Vincent Cable heckled
To quote the Guardian: "It's getting a bit farcical now. Phil Wilson (Lab) asks a question. Harman doesn't hear it. Wilson asks it again."


It's not helpful for a handful of Conservative MPs to ceaselessly and repeatedly say "What about Michael Brown?" or "Michael Brown" whilst Cable is speaking. It's testament to the immaturity and lack of self-control of some members of the House that one of them thought it would be a good idea to imitate a dog yap after Betty Williams had asked a question about the Dangerous Dogs Act - an issue which relates to deaths and injury, particularly amongst children. But apparently none of that matters so long as the MP was able to get a cheap laugh from his pals.
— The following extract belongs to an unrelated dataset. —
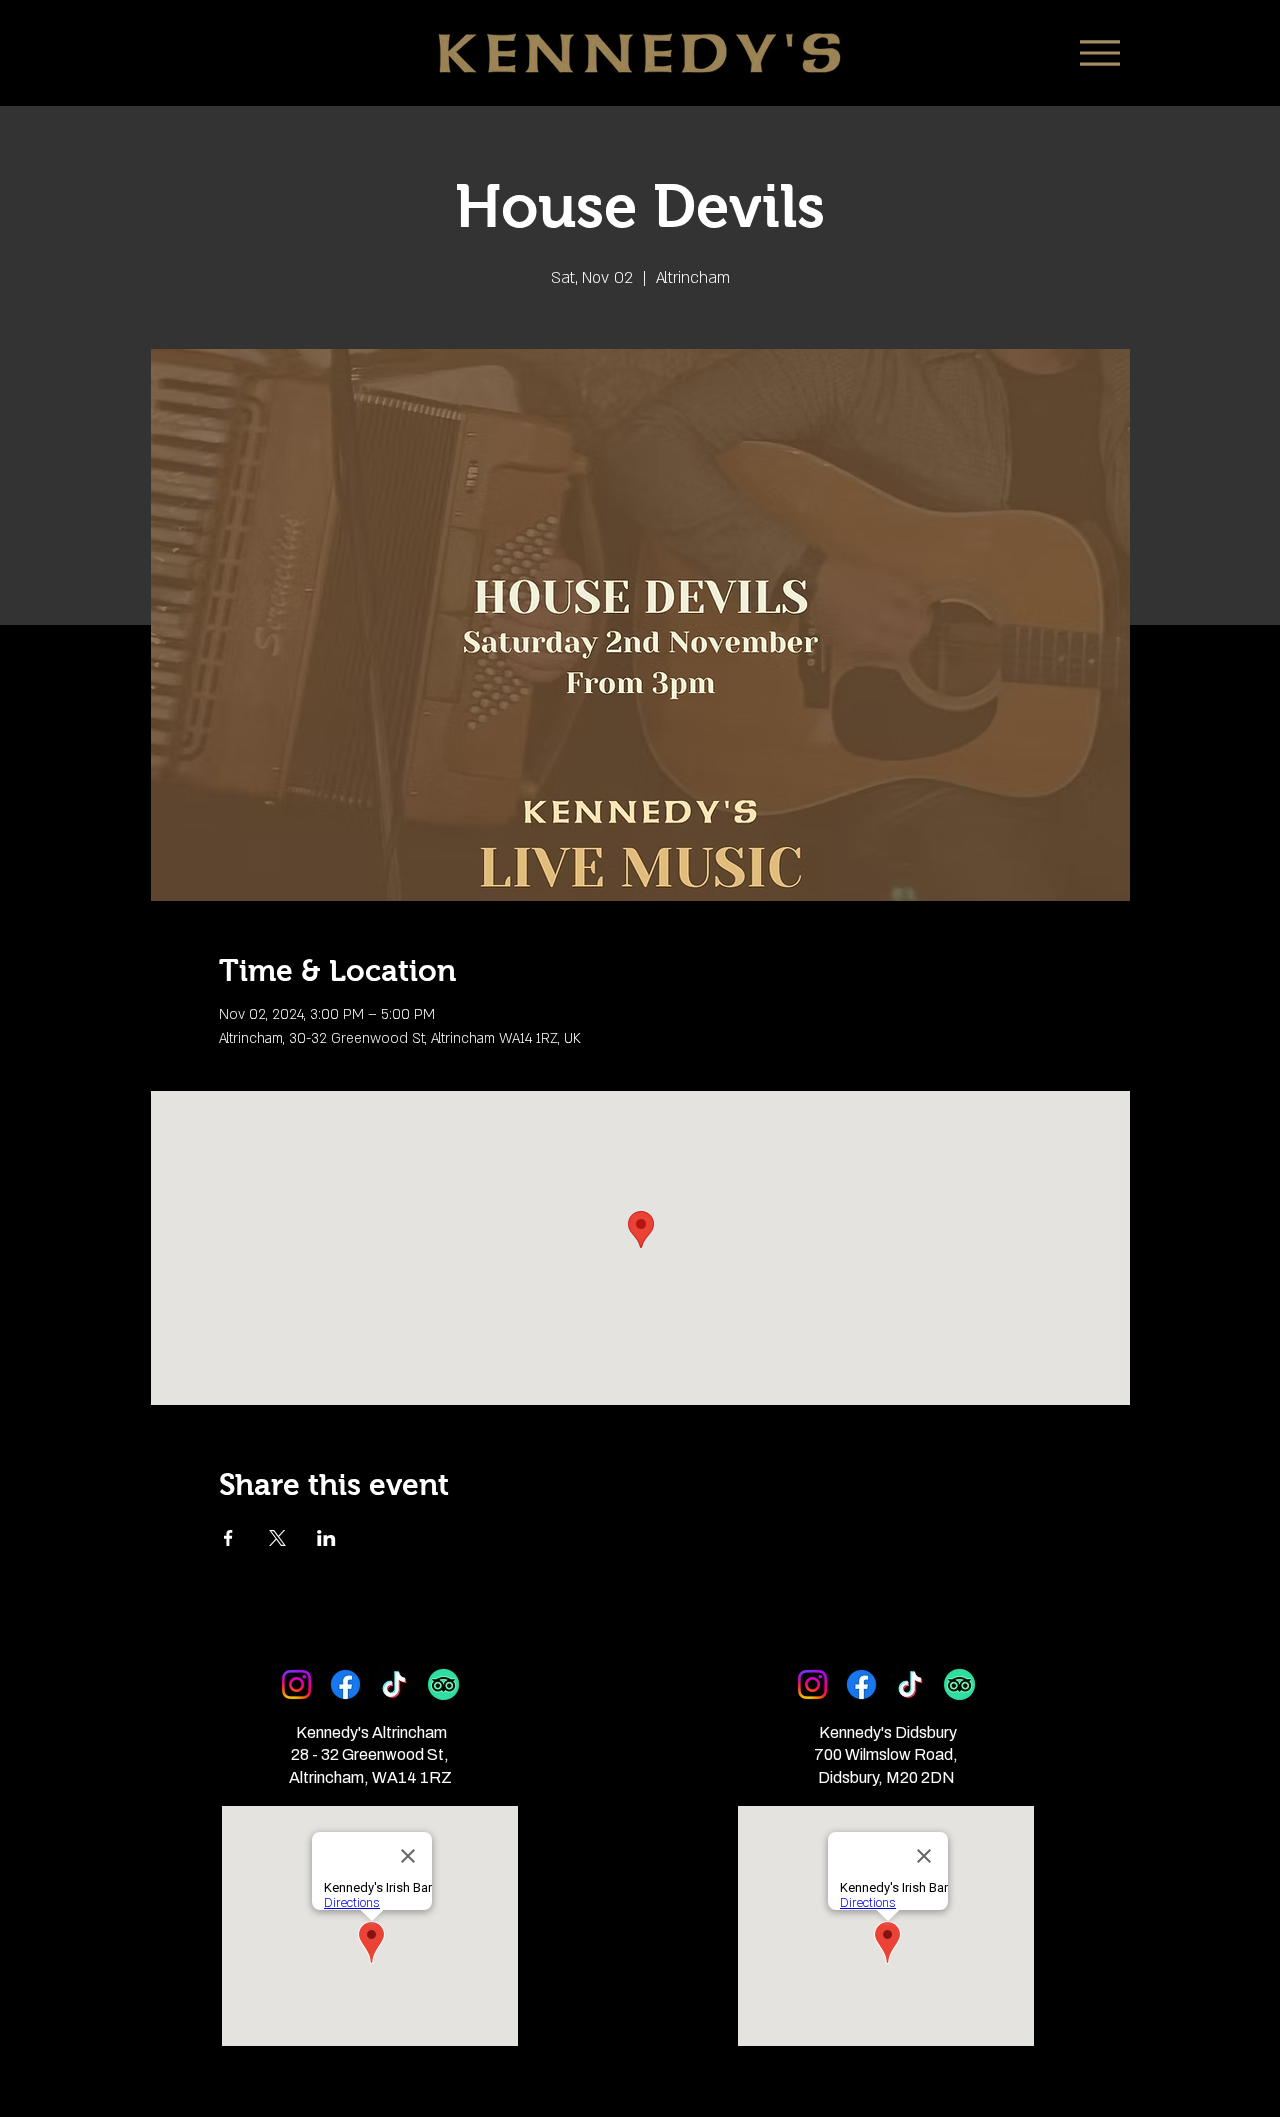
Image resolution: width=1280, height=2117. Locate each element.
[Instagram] (296, 1684)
However, perhaps the most disgusting thing about this farcical show of shameless ego-boosting was that the constant rumble of chatter and heckling, which goes on even when MPs are asking a question and is thought of as perfectly normal, disrupted proceedings by getting to a level which prevented Harman hearing the question. This caused great amusement to other MPs. As a child and student, I've been brought up to politely remain quiet when someone is making a point or asking a question; is that too much to ask of those who have the honour of sitting in Parliament and influencing the future of the nation?

Bercow is quite right when he says that their behaviour is a big turn-off to the public, but he seemed to give up on trying to control this class of rowdy teenagers after two or three attempts. We all know that letting children get away with behaviour only encourages them to do it more; the same obviously applies to MPs during PMQs, when their inner-child comes raging to the surface, and they all seem lose control of their vocal chords.

To any MPs reading this, I would call on you to remember that you've been elected by your constituents to represent them. Acting like an insolent child is not helpful to anyone - especially not yourselves now you all have such tarnished reputations. I'd like to think I speak for the public when I say that we expect our MPs to be sensible and take their job seriously; we don't expect you to use the weekly Wednesday session as an excuse to fling insults, petty comments and noises at each other. Today's performance was an absolute disgrace. If you were students, you'd have been flung out of the classroom in a flash. If you've managed to disillusion a student with a keen interest and passion for politics, then just imagine the effect your behaviour is having on others. Just be thankful that more people don't watch PMQs, or else everyone would see what an absolute shambles the House of Commons becomes during Prime Minister's Questions. Are you really so childish at heart that you need to be told by the Speaker that "It doesn't make much sense for members to shout at the tops of their voices and then complain when someone isn't heard."?